In 1927, all additional letters in the Moksha and Erzya alphabets were canceled and it took a modern form, graphically completely coinciding with the Russian alphabet. To designate [ʟ] and [ʀ] began to use letter combinations лх and рх (palatalized - льх, рьх), and for [ə], after non-palatalized consonants, the letter о and the letter е after palatalized. In 1993, new spelling rules of the Mokshan language were adopted, according to which the reduced [ə] is denoted at the beginning of a word and in the first closed syllable by the letter ъ.

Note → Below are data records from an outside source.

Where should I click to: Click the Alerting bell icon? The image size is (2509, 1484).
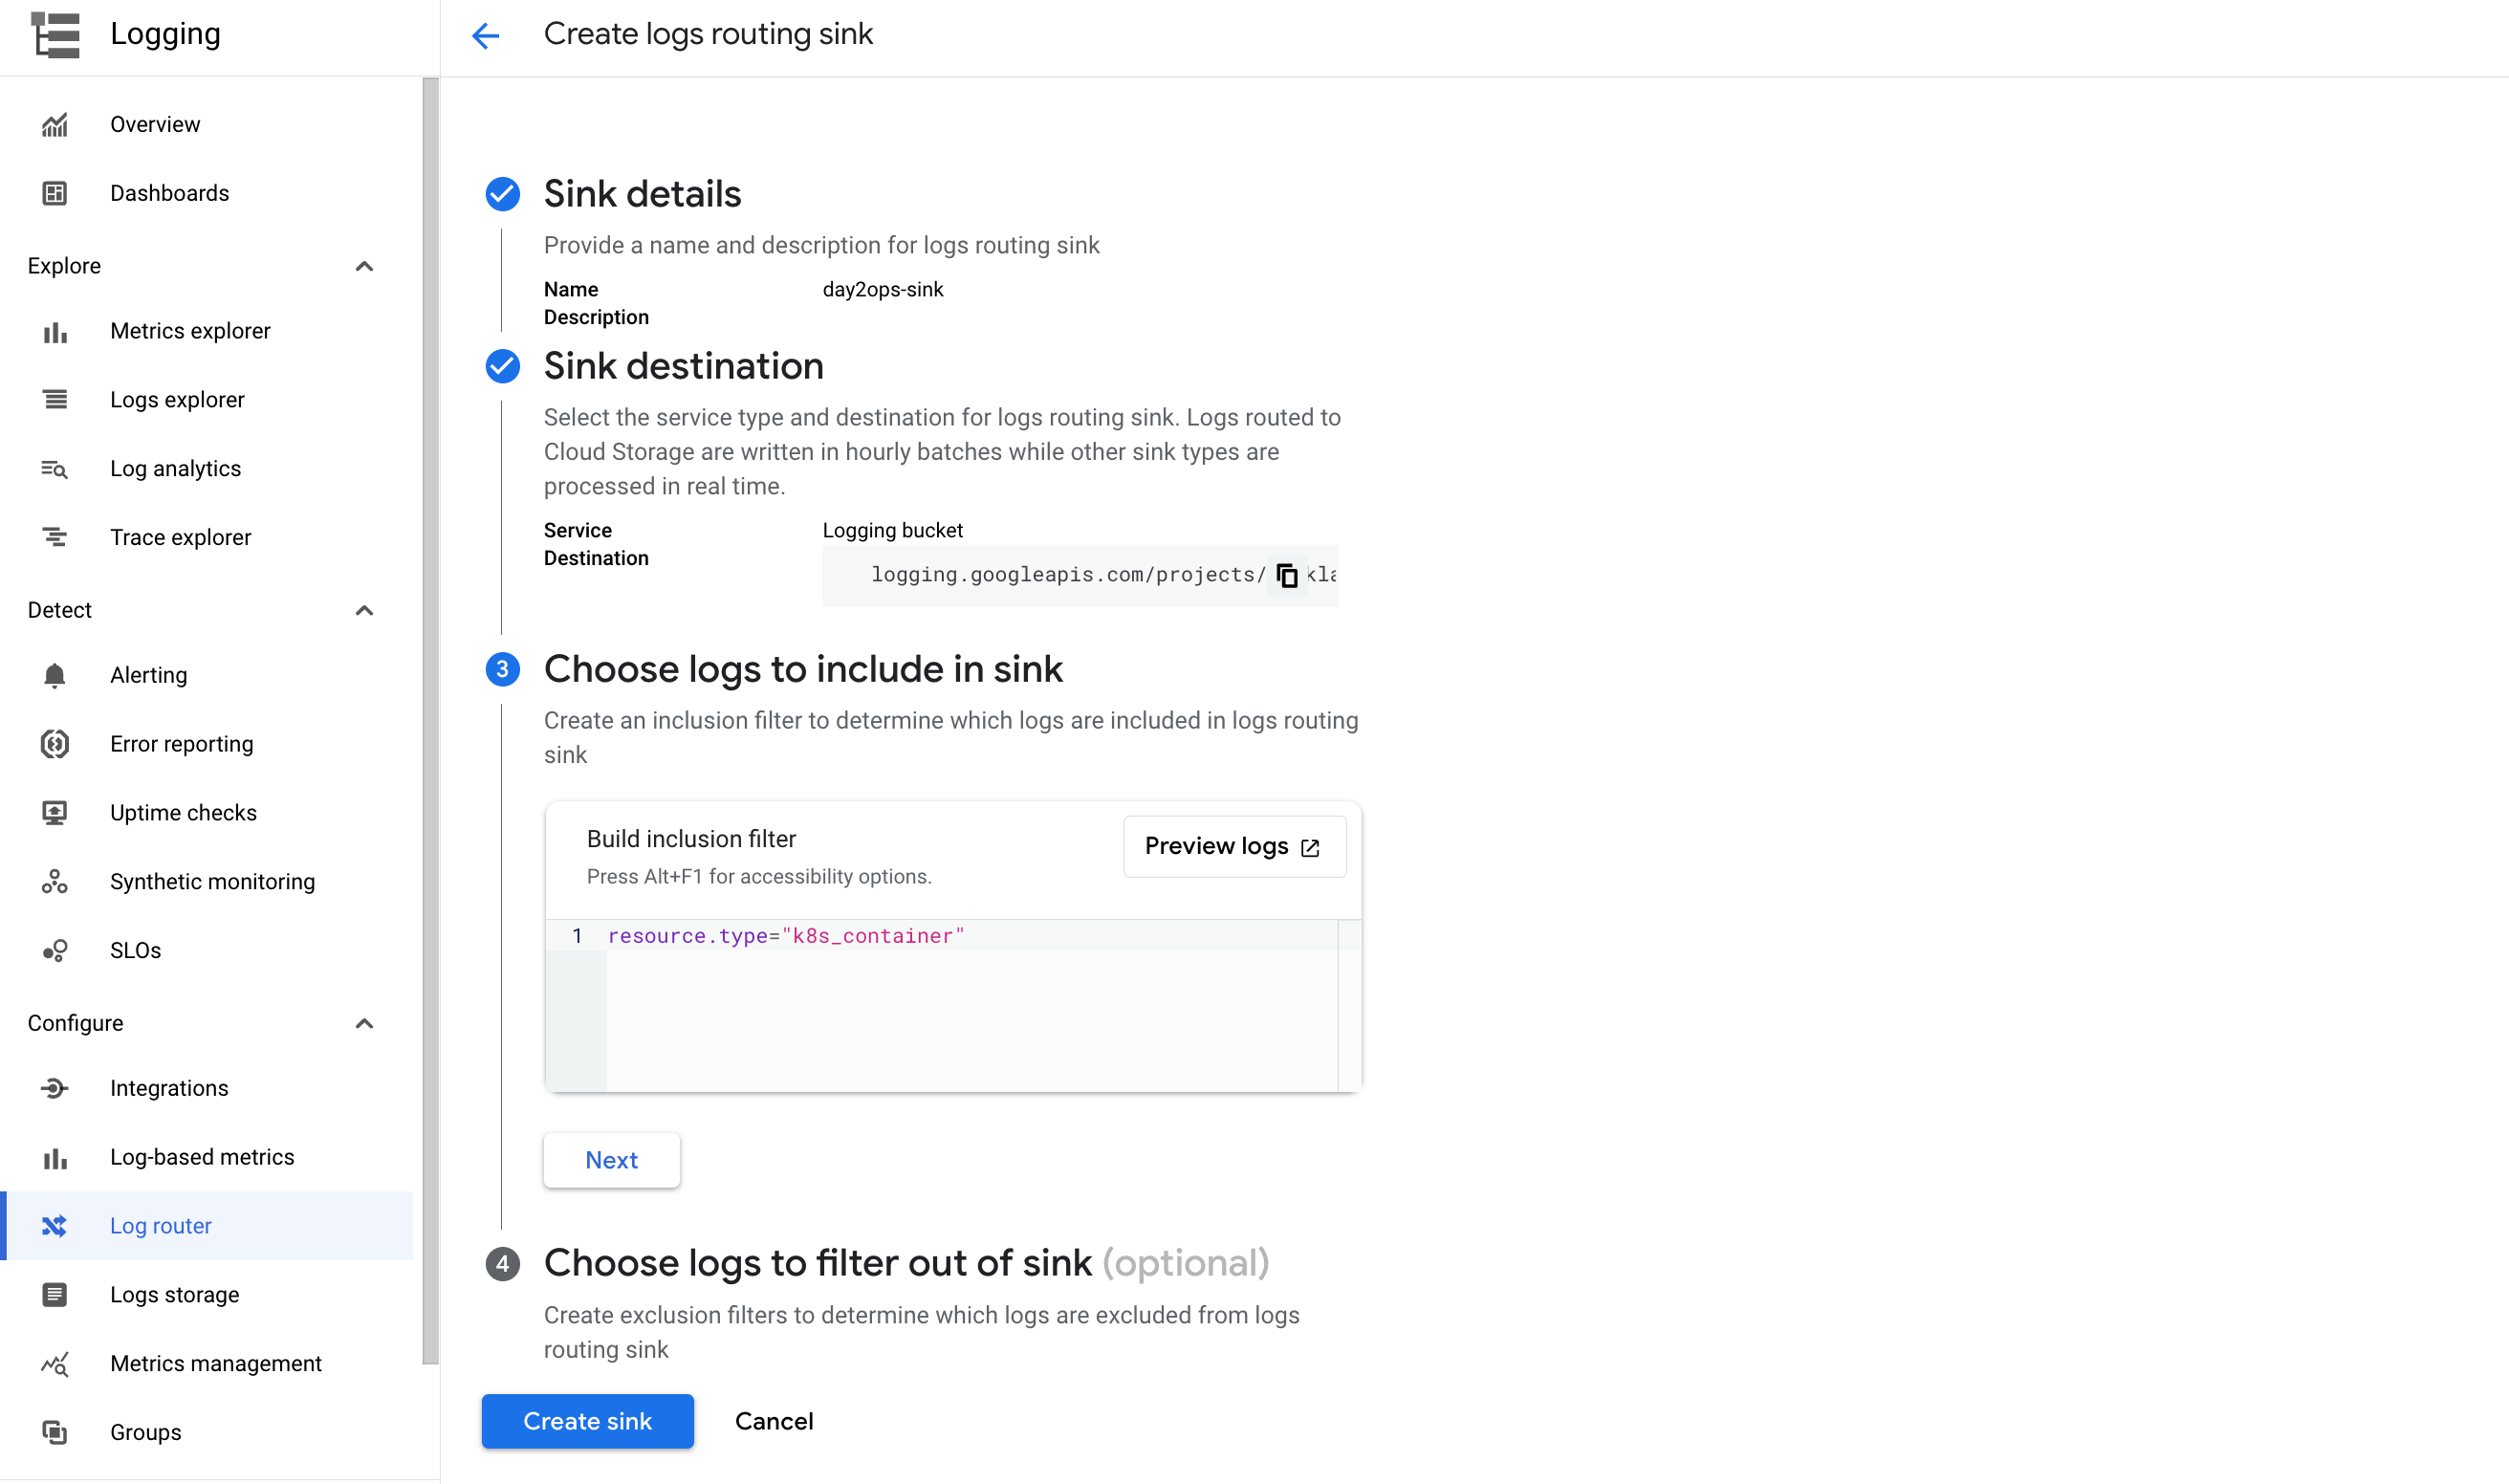[x=55, y=675]
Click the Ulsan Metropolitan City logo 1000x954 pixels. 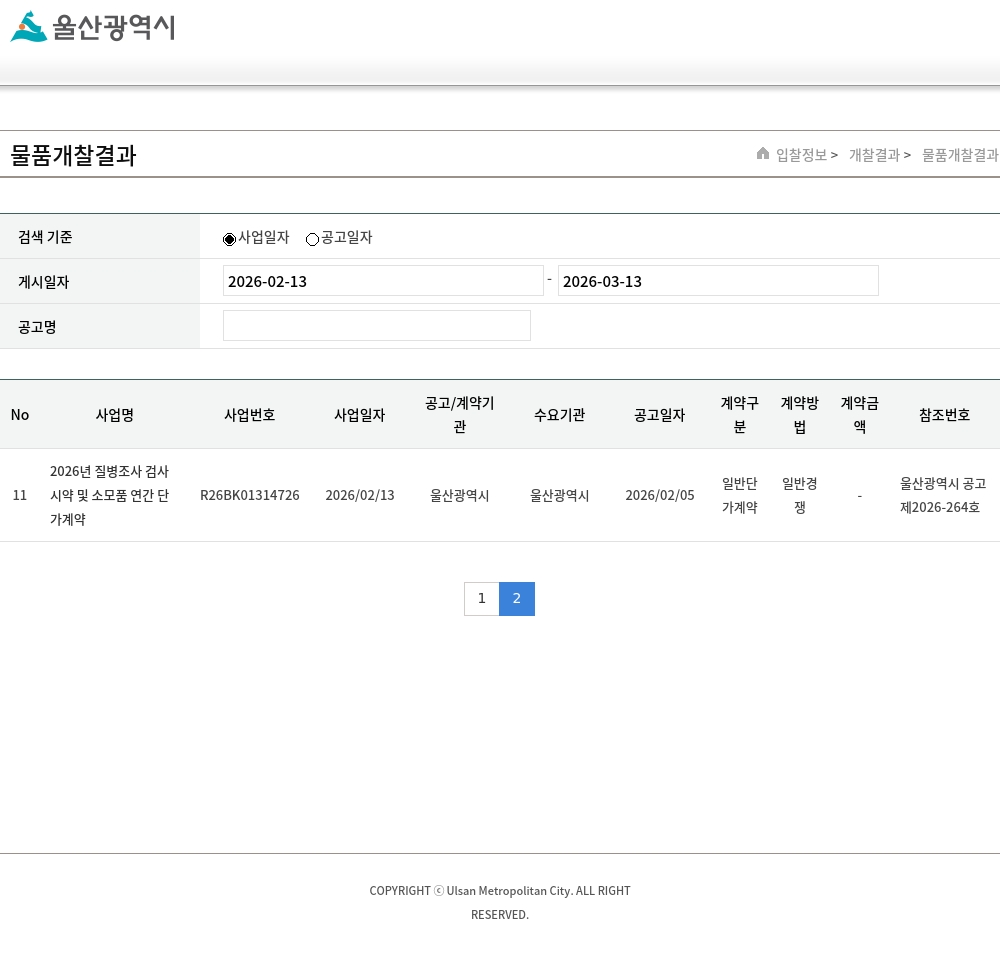[x=92, y=27]
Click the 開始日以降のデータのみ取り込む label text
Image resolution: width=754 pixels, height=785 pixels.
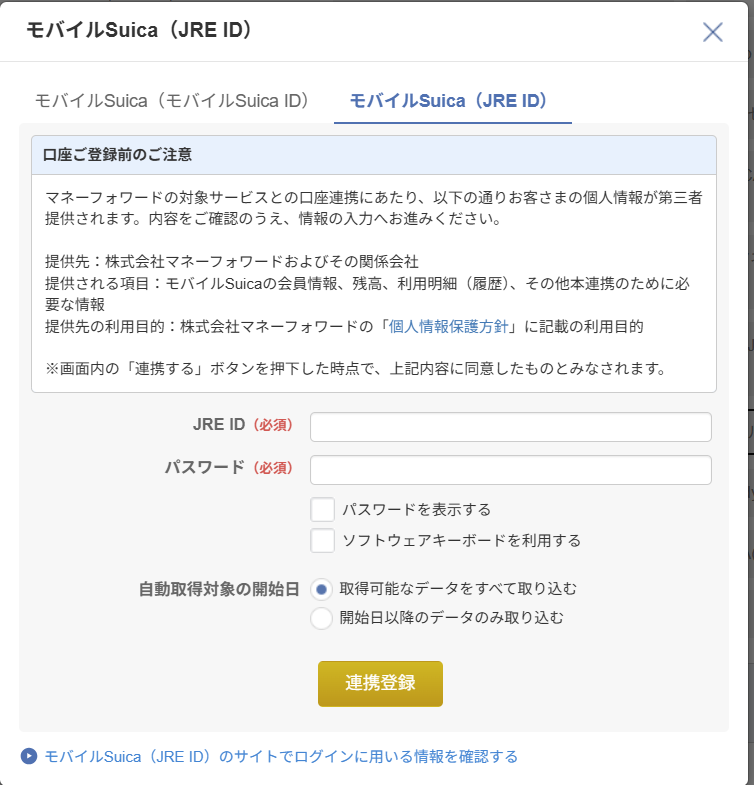click(452, 618)
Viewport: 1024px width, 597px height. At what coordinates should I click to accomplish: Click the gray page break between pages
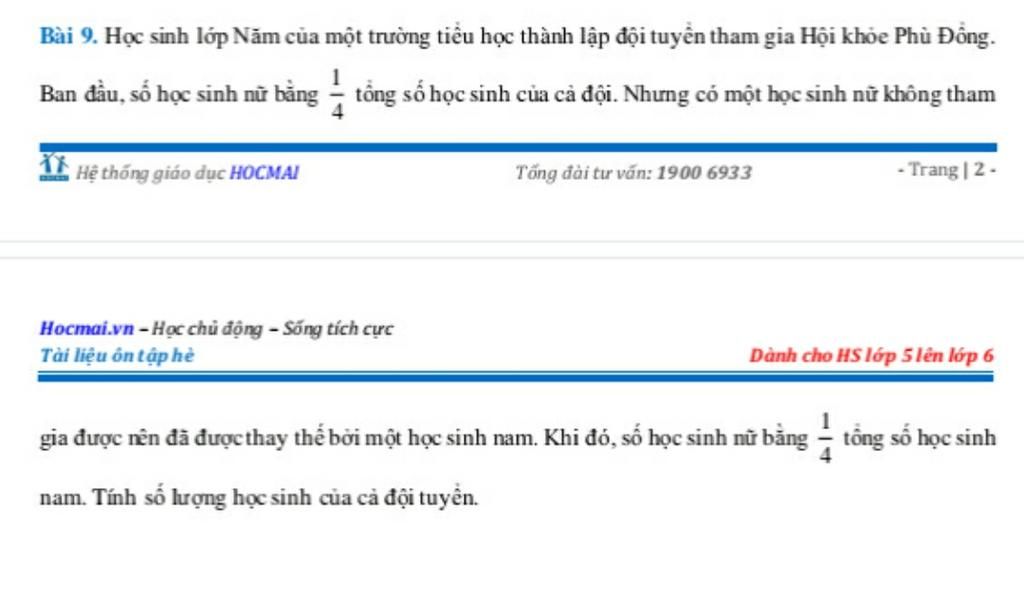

=== Attempt to romanize ===
On March 25, 1932, as part of the all-Union process of romanization, the All-Union Central Committee of the New Alphabet adopted the Mordovian alphabet on a Latin basis. It included the following letters: A a, Ә ә, B в, C c, Ç ç, D d, Э э, E e, F f, G g, Ь ь, I i, J j, K k, L l, M m, N n, O o, Ө ө, P p, R r, S s, Ş ş, T t, U u, Y y, V v, X x, Z z, Ƶ ƶ, ȷ, Rx, Lh (the last two letters are only for the Mokshan language). On May 19, 1932, after discussion with local experts, the Lower Volga Committee of the New Alphabet adopted this alphabet in a slightly modified form: A a, B в, C c, Ç ç, D d, Ә ә, F f, G g, Y y, I i, J j, K k, L l, M m, N n, O o, P p, R r, S s, Ş ş, T t, U u, V v, X x, Z z, Ƶ ƶ, Ь ь, Rx, Lh. However, no real steps were taken to introduce the Mordovian Latinized alphabet and it did not receive development.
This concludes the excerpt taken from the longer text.